CRITIFENCE, a company that specializes in security solutions for industrial control systems (ICS), reported on Tuesday that Eran Goldstein, its CTO and founder, in April discovered two serious flaws in Schneider Electric Magelis HMI panels.
The affected devices allow operators and process engineers to monitor and manage industrial facilities. Users can configure the products with the Vijeo Designer software.
The security holes, dubbed “PanelShock” and tracked as CVE-2016-8367 and CVE-2016-8374, allow attackers to cause the devices to enter a DoS condition by sending specially crafted HTTP requests. According to the security firm, the issues are caused by improper implementation of HTTP request methods and resource consumption management mechanisms.
“The use cases identified demonstrate the ability to generate a freeze condition on the HMI, that can lead to a denial of service due to incomplete error management of HTTP requests in the Web Gate Server,” Schneider Electric said in an advisory. “While under attack via a malicious HTTP request, the HMI may be rendered unable to manage communications due to high resource consumption. This can lead to a loss of communication s with devices such as Programmable Logic Controllers (PLCs), and require reboot of the HMI in order to recover.”
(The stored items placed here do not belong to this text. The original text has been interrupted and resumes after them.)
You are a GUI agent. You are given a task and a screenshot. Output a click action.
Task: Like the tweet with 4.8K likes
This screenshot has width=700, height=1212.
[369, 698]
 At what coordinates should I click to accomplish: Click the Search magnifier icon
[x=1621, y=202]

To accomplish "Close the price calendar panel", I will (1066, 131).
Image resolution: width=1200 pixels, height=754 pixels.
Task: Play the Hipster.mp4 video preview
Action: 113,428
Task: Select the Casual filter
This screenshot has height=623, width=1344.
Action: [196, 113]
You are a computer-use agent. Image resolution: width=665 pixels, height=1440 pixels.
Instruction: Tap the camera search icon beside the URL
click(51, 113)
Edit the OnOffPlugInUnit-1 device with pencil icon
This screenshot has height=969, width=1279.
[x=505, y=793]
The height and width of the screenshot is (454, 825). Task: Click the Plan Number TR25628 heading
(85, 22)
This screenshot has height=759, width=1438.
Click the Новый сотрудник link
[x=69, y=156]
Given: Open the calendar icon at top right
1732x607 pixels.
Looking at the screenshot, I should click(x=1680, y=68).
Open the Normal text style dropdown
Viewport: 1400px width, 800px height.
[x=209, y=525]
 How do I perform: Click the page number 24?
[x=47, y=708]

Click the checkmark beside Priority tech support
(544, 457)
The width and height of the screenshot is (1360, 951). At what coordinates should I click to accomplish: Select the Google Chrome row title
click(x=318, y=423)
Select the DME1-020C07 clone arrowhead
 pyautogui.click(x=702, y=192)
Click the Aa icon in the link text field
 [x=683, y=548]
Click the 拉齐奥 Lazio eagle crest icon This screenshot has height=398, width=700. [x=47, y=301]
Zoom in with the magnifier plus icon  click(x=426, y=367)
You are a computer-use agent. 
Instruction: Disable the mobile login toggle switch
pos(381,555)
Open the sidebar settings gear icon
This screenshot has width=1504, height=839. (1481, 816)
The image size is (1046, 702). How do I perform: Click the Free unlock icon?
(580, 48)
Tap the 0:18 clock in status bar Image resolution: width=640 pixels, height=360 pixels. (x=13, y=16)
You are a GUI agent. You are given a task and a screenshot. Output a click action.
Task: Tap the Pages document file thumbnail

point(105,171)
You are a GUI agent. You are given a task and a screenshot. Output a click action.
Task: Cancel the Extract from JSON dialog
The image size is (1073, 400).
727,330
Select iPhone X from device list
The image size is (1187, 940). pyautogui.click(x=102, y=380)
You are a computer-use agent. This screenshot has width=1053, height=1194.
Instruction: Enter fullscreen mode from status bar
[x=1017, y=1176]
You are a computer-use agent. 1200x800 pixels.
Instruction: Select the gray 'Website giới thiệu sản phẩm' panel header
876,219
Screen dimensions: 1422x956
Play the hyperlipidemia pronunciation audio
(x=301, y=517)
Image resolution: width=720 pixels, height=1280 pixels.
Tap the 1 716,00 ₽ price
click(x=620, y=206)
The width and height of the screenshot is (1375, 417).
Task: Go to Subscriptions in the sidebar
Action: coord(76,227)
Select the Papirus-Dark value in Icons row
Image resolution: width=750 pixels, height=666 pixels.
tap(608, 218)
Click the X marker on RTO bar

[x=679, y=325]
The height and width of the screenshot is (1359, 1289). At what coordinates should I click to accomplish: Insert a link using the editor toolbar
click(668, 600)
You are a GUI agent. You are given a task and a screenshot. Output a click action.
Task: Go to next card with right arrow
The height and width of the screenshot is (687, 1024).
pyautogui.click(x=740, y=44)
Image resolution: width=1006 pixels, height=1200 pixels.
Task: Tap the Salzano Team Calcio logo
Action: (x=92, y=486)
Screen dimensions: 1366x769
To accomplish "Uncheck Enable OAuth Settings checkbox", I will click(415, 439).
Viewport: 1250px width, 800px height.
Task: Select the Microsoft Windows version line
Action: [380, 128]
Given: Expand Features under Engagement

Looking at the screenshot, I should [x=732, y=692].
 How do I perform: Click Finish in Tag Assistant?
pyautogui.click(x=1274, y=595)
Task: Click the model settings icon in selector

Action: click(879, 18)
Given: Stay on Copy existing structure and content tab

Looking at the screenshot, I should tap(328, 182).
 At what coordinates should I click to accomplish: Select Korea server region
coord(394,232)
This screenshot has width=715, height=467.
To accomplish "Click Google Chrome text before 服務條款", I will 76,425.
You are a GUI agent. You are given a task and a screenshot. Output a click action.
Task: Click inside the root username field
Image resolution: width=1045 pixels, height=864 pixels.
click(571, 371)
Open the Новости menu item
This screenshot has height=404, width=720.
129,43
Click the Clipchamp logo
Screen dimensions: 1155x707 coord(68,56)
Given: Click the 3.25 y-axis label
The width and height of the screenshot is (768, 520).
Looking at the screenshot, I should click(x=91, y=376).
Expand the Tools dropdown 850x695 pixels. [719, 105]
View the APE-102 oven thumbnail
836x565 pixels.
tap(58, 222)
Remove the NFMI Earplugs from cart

The PanelShock vulnerabilities affect Magelis GTO, GTU, STO, STU and XBT panels. Schneider Electric has yet to release patches, but it has provided recommendations on how to mitigate possible attacks. The energy management giant has classified the flaws as high severity, but pointed out that the attacks described by CRITIFENCE only work if the Web Gate Server, which is disabled by default, is active.
The vendor has informed users of Magelis GTO Advanced Optimum and GTU Universal panels that a new version of the Vijeo Designer software, one that will not include these vulnerabilities, will be released in March 2017.
The flaws can be exploited remotely even by an attacker with low skill and the publicly available information is sufficient for developing an exploit. CRITIFENCE has published a free tool that allows users to check their devices for these types of vulnerabilities and a video that shows how an attack works:
Last week, at SecurityWeek’s 2016 ICS Cyber Security Conference, researchers from Indegy and CyberX reported finding some serious vulnerabilities in Schneider’s Unity Pro software platform and its ConneXium industrial firewalls.